PROBLEMS TO WORK ON
- 1) In the report on private investment in sustainable forestry, reproduce the passage from "This synthesis report" to "and investment funds.", swapping "donors" for "development agencies".
- 2) Answer these questions from the report on private investment in sustainable forestry:
(a) Who prepared the synthesis report?
(b) Demand for what is said to be growing?
(c) What does the theory of change for Partnerships for Forests start with?

ARTICLE

Catalysing private sector investment in sustainable forestry and land use: Lessons from evidence and emerging practice

This synthesis report prepared by the Partnerships for Forests (P4F) Evaluation Manager (NIRAS-LTS International) looked at lessons from evidence and emerging practice around Catalysing private sector investment in sustainable forestry and land use. Key messages include;

 

  • Market demand for sustainable forestry and agriculture is growing, alongside international and national initiatives to facilitate a more enabling context for forest protection and restoration. Private finance and donors can play a role in unlocking finance through curating, testing and supporting the scaling of new business models and investment funds.
  • The theory of change for Partnerships for Forests starts with the development of (public-private-civic) Forest Partnerships to catalyse private sector investment in sustainable forestry and land use. The grants and technical advice from the P4F, creates partnerships which deliver initial finance to test and commercially scale new business models. In turn, this leads to changes amongst producers, catalyst companies and value chain actors, and landscape stakeholders, and benefits for these actors. With effective scaling and systemic changes, the latter facilitated through enabling conditions and demand side measures, this will contribute to reduced forest degradation and deforestation.

DATA LISTING

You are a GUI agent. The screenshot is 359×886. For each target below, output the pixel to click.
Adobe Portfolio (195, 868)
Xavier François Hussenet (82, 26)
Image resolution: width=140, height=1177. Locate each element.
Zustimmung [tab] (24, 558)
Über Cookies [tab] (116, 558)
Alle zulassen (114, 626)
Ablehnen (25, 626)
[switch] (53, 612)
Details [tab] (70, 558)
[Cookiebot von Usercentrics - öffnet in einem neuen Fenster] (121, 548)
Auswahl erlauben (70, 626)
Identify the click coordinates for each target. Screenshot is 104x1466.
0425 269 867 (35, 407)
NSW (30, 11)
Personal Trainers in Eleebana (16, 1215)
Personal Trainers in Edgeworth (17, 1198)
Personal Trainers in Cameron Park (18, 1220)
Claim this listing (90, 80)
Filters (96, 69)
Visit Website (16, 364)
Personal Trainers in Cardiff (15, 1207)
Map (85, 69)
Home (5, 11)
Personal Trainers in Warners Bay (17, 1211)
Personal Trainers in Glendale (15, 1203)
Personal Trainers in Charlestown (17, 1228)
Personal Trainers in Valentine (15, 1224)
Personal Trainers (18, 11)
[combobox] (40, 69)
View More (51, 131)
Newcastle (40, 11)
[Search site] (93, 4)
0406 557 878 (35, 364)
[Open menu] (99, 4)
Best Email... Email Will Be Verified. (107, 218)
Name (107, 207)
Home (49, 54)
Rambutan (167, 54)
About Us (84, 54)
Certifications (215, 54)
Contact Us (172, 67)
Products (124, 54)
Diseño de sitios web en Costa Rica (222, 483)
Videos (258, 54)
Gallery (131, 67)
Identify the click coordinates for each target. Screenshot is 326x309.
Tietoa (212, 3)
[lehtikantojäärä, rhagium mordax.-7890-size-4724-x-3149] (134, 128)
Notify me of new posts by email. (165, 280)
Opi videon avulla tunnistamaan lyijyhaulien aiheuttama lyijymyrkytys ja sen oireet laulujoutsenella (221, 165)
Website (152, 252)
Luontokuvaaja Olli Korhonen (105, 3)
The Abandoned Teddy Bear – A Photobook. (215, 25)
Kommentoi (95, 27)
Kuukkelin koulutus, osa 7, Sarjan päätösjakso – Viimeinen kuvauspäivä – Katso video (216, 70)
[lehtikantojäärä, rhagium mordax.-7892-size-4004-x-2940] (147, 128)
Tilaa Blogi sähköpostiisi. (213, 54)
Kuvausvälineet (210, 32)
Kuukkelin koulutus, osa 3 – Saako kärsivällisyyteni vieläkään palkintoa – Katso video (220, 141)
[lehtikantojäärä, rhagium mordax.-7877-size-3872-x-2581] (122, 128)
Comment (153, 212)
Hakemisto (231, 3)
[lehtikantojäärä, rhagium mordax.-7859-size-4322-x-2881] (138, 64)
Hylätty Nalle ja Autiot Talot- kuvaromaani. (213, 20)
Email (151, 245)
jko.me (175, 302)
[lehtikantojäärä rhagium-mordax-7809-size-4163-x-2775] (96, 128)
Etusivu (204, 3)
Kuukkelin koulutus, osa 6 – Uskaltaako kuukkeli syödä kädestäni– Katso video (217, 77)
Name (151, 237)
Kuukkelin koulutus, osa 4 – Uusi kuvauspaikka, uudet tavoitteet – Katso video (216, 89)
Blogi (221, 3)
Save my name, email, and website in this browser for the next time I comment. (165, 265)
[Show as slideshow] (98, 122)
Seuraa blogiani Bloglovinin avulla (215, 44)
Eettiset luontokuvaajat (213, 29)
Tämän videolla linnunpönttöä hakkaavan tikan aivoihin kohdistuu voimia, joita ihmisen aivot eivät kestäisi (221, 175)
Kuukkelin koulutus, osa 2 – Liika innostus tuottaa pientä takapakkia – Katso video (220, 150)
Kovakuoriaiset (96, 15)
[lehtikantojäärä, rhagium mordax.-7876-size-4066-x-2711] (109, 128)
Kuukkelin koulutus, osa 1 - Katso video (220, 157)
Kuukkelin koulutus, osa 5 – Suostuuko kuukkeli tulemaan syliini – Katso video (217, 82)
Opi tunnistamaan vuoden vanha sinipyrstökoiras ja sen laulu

ANSWERS IN ORDER
- 1)
This synthesis report prepared by the Partnerships for Forests (P4F) Evaluation Manager (NIRAS-LTS International) looked at lessons from evidence and emerging practice around Catalysing private sector investment in sustainable forestry and land use. Key messages include;

 

  • Market demand for sustainable forestry and agriculture is growing, alongside international and national initiatives to facilitate a more enabling context for forest protection and restoration. Private finance and development agencies can play a role in unlocking finance through curating, testing and supporting the scaling of new business models and investment funds.

- 2)
(a) The Partnerships for Forests (P4F) Evaluation Manager (NIRAS-LTS International)
(b) Sustainable forestry and agriculture
(c) The development of (public-private-civic) Forest Partnerships to catalyse private sector investment in sustainable forestry and land use